Franzine menyerahkan rumah yang dibelinya dengan Sheryl selagi mereka berdua masih sama-sama bekerja, untuk Sheryl dan kedua putrinya. Diam-diam ada rasa malu di hati Franzine, ketika kemudian ia mengetahui bahwa rumah itu telah dialihnamakan kepada kedua putrinya dan Sheryl sebagai wali untuk mereka, sampai keduanya cukup umur di mata hukum. Sheryl terlalu baik. Hal itulah yang akhirnya membuat Franzine menyerah dan memutuskan untuk membiarkan pengadilan menyerahkan hak asuh anak kepada Sheryl.

Franzine meraih jaketnya yang digantung di sandaran kursi. Ia bersyukur tidak ada kasus berat yang harus ditanganinya akhir-akhir ini. Perasaan kesepian dan kehilangan yang dirasakannya akhir-akhir ini nyaris melumpuhkan seluruh inderanya dan ia tidak yakin bisa bekerja dengan baik.

“Aku pulang, Jace. Kau benar. Aku perlu tidur. Pingsan untuk beberapa hari, mungkin, sampai perasaanku lega.”

Jace mengangguk. “Pergilah. Aku tidak mau kau merusak dirimu sendiri, padahal aku tahu apa yang kau lalui akhir-akhir ini juga sudah cukup banyak membuatmu luka.”

“Thank.”

“Hubungi aku kalau kau membutuhkan sesuatu.”

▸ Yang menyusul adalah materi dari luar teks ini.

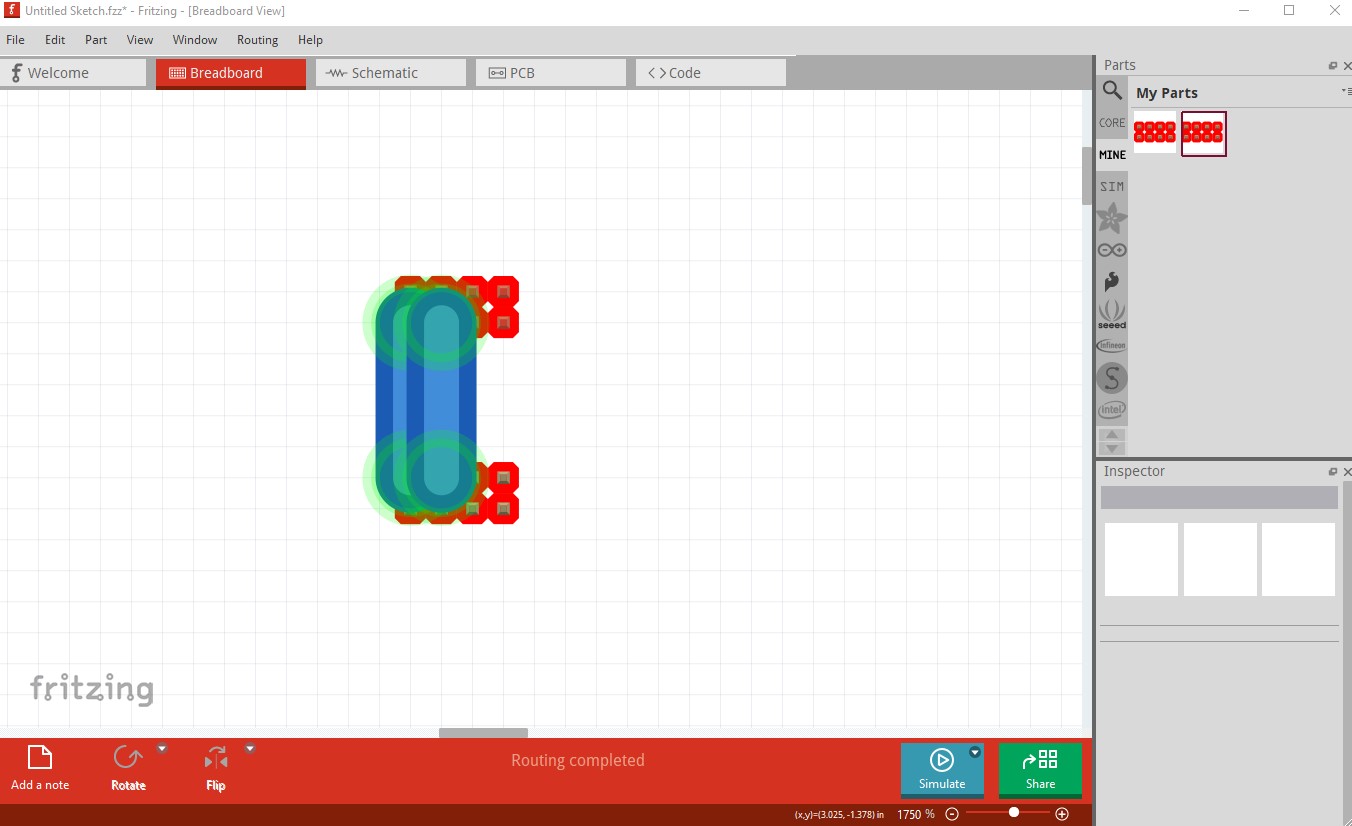Select the Seeed parts bin

pos(1112,314)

Franzine melambaikan tangan sambil berjalan keluar dari pintu ruangan kantornya. Ia merasa perutnya bergerak-gerak dan bersuara. Lapar. Sesungguhnya, Franzine bahkan tidak ingat kapan terakhir kali ia makan. Ia memutuskan untuk berbelok ke kafetaria dan membeli makanan untuk dibawa pulang, sebelum pulang supaya tidak perlu mampir ke mana-mana.

“Franzine, kau mau ke mana?”

Sebuah suara membuat Franzine menghentikan langkahnya di pertigaan koridor. Brad Maddocks—atasannnya mengerutkan kening kepadanya sambil berkacak pinggang. Wajahnya sama sekali tidak tampak senang.

“Aku ... mau makan,” jawab Franzine sambil memegangi perutnya.

“Tunda dulu! Kembali ke ruanganmu dan kumpulkan semua orang. Ada kasus baru.”

Huft! Franzine menepuk perutnya sendiri. Ia berbalik dan berjalan cepat kembali ke ruangannya. Perasaan sedih dan kesepiannya bisa menunggu untuk dipuaskan, sedangkan Brad tidak.